### Instructions to follow
With the pictures left out, retype exactly the lines below starting at the line that contains "Niels.Support (250, 1471)" and ending at the line that contains "Cookies Policy (164, 2504)".

### Record set
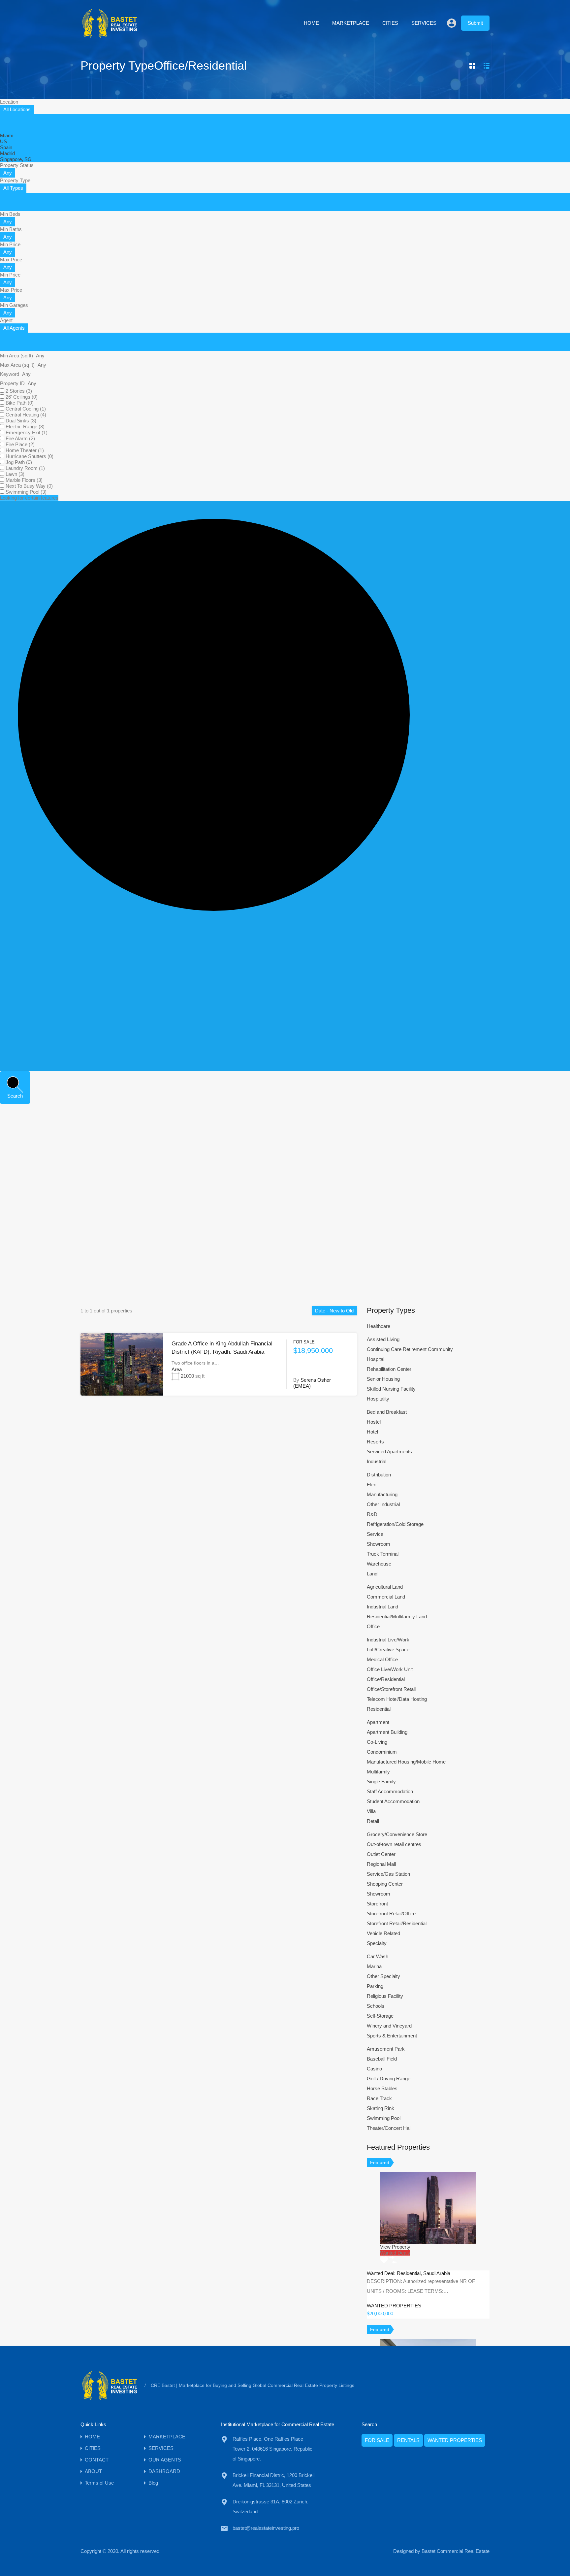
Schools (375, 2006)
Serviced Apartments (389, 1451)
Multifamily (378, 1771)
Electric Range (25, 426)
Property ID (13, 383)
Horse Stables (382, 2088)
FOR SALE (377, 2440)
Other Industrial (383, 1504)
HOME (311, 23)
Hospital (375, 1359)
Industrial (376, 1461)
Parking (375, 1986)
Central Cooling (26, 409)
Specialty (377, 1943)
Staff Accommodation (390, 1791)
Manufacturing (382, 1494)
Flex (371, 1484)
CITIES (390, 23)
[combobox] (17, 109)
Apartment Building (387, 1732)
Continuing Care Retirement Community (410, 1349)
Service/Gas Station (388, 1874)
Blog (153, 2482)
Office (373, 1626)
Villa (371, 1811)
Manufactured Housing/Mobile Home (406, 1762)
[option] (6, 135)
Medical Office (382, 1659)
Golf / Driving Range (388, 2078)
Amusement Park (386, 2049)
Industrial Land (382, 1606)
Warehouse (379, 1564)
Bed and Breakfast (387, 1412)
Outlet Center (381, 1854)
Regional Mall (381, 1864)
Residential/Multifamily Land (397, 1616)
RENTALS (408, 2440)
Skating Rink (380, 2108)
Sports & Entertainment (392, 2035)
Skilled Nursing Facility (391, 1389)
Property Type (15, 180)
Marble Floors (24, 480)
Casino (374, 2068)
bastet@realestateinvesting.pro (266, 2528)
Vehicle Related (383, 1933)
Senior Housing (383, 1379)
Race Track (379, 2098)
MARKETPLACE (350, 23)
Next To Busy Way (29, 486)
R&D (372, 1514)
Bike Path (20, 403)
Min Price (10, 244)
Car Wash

==

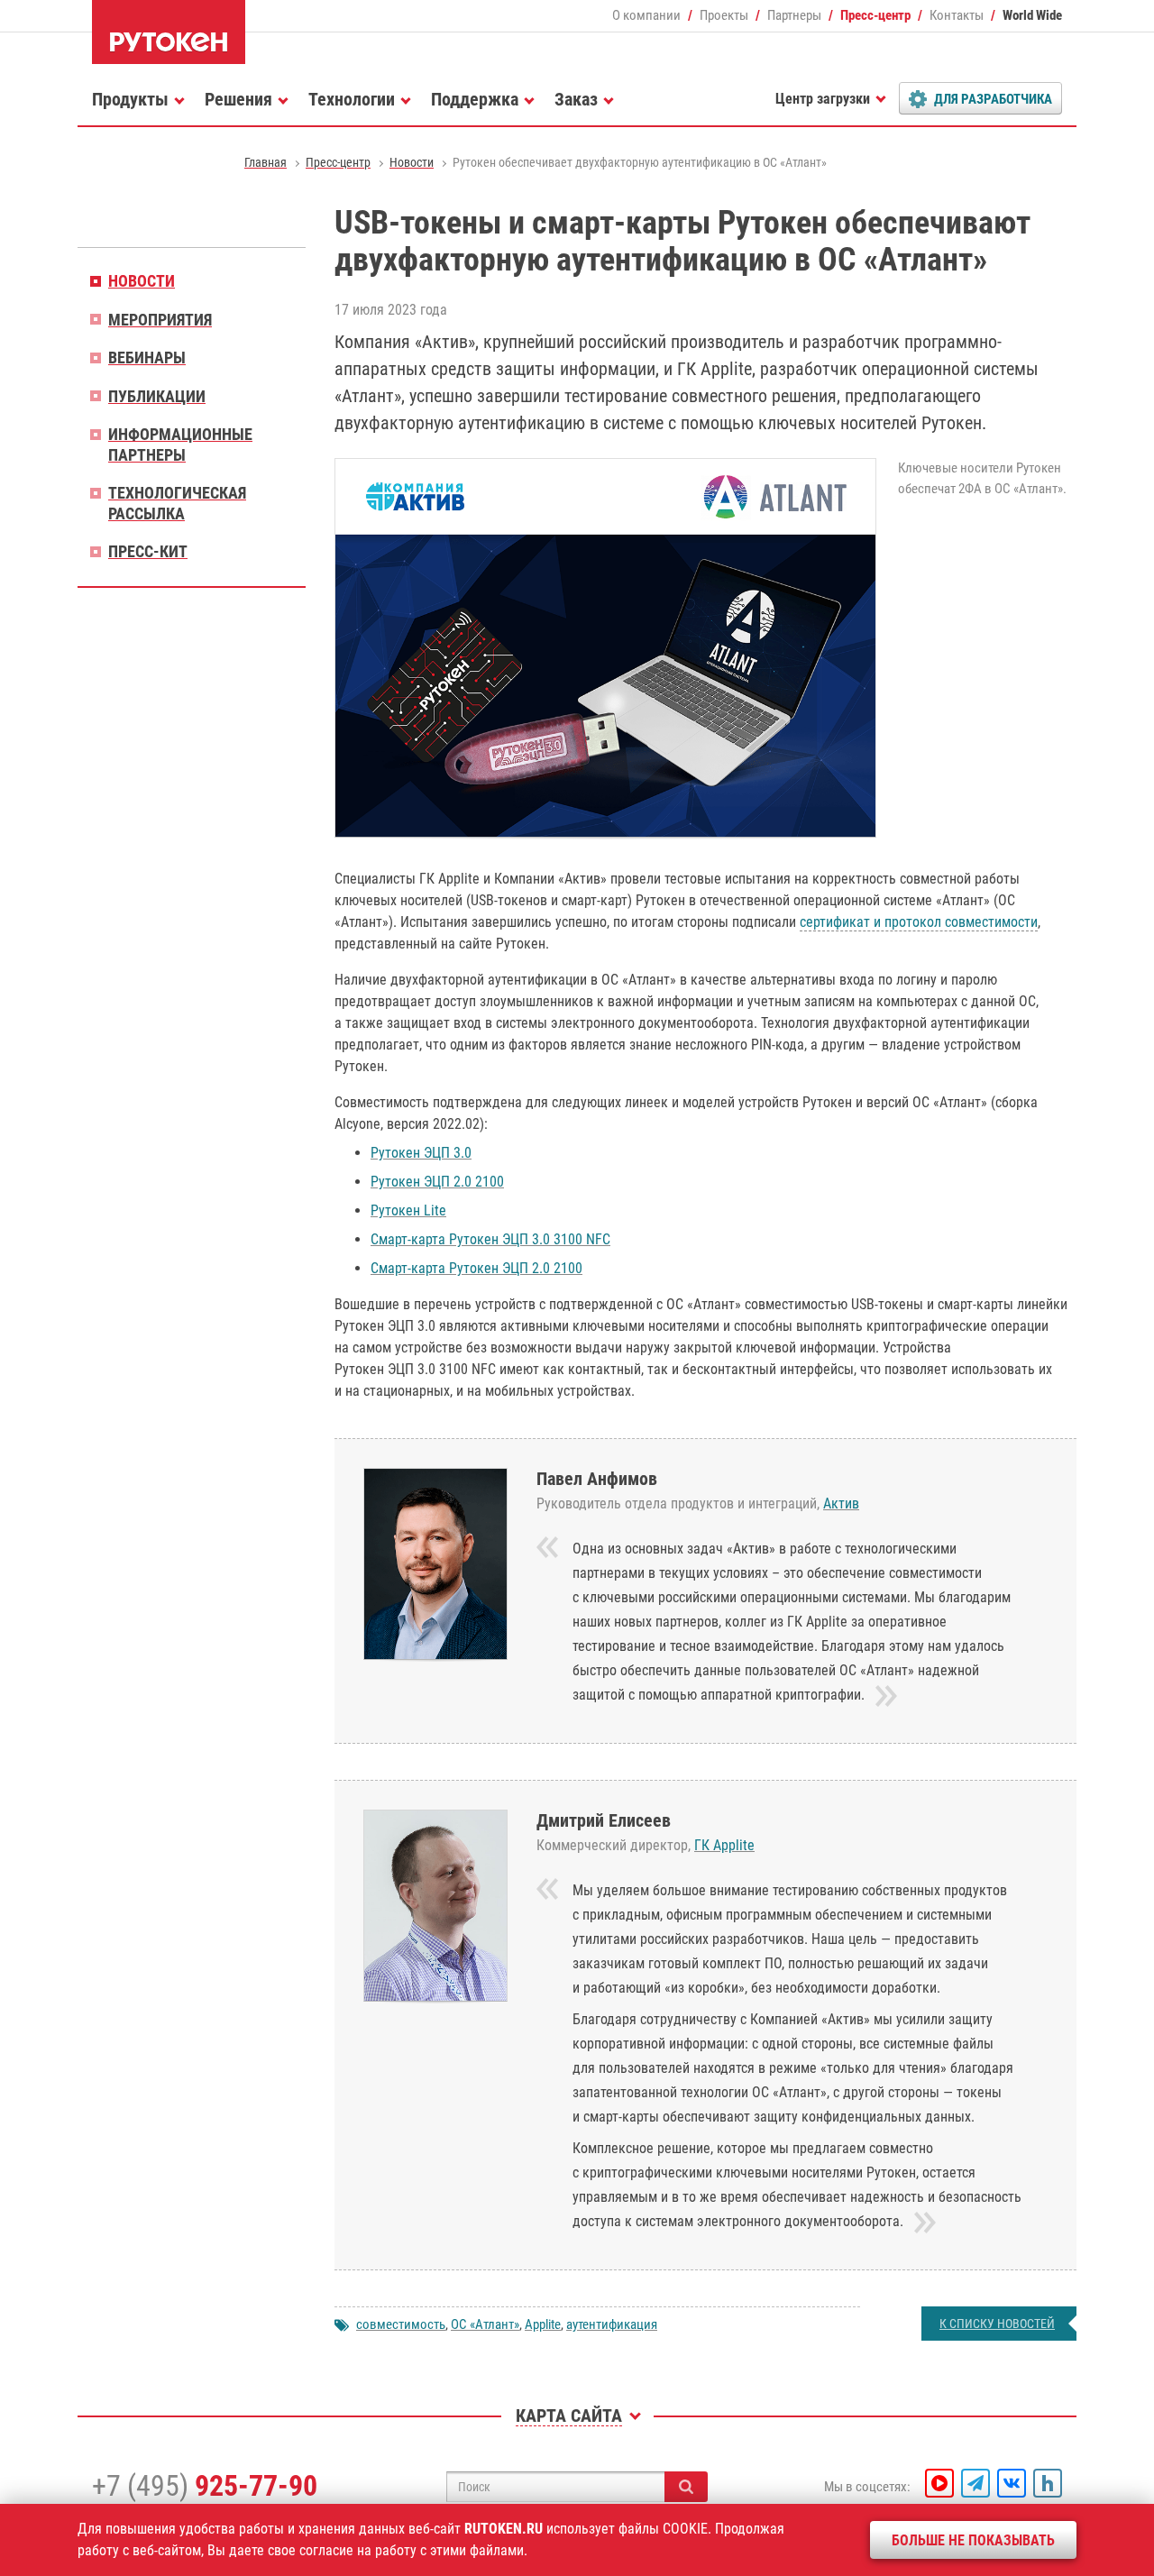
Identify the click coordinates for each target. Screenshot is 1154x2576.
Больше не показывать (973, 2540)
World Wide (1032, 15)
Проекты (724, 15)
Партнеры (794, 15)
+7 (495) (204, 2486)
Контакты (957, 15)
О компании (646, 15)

* * *

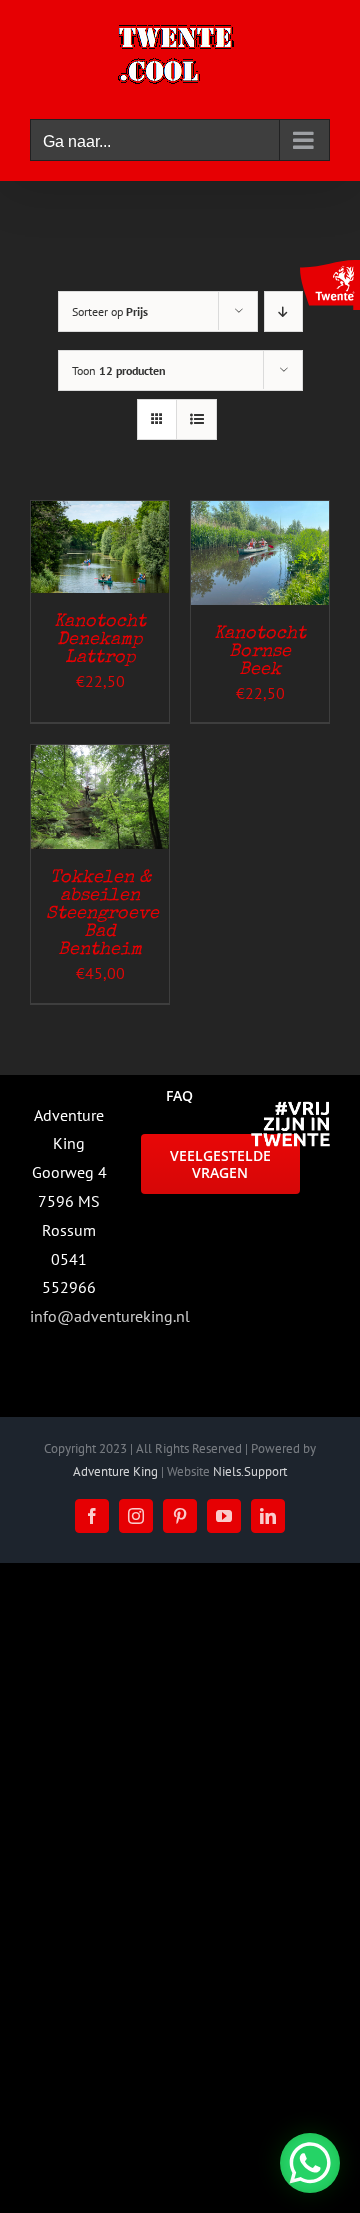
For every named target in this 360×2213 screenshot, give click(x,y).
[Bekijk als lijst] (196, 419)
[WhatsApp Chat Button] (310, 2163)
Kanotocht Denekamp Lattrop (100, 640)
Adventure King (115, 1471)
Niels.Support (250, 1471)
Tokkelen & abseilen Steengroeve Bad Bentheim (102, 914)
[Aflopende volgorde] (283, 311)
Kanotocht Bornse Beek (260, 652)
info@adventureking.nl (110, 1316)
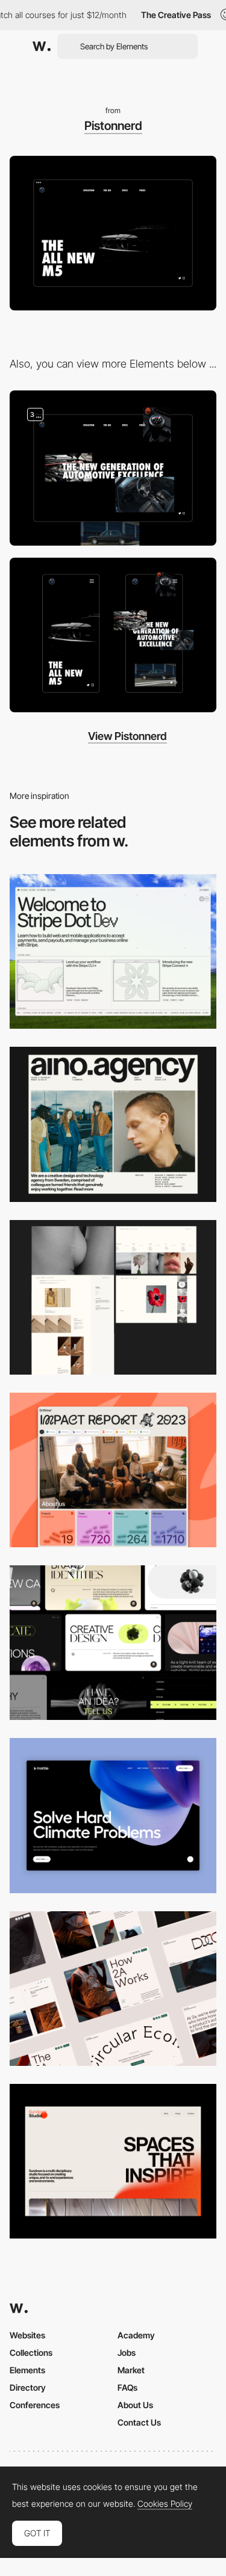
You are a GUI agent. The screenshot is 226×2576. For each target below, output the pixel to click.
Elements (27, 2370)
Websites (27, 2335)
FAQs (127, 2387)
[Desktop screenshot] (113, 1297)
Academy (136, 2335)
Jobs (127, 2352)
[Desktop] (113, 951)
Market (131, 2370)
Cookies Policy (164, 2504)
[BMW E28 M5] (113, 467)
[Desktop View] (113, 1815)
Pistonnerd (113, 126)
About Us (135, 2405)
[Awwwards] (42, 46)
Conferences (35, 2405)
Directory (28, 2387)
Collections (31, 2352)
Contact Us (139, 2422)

### Result
Niels.Support (250, 1471)
Tokkelen & abseilen Steengroeve Bad Bentheim (102, 914)
[Aflopende volgorde] (283, 311)
Kanotocht Bornse Beek (260, 652)
info@adventureking.nl (110, 1316)
You are a GUI agent. The screenshot is 226×2576. For each target below, output the pixel to click.
Elements (27, 2370)
Websites (27, 2335)
FAQs (127, 2387)
[Desktop screenshot] (113, 1297)
Academy (136, 2335)
Jobs (127, 2352)
[Desktop] (113, 951)
Market (131, 2370)
Cookies Policy (164, 2504)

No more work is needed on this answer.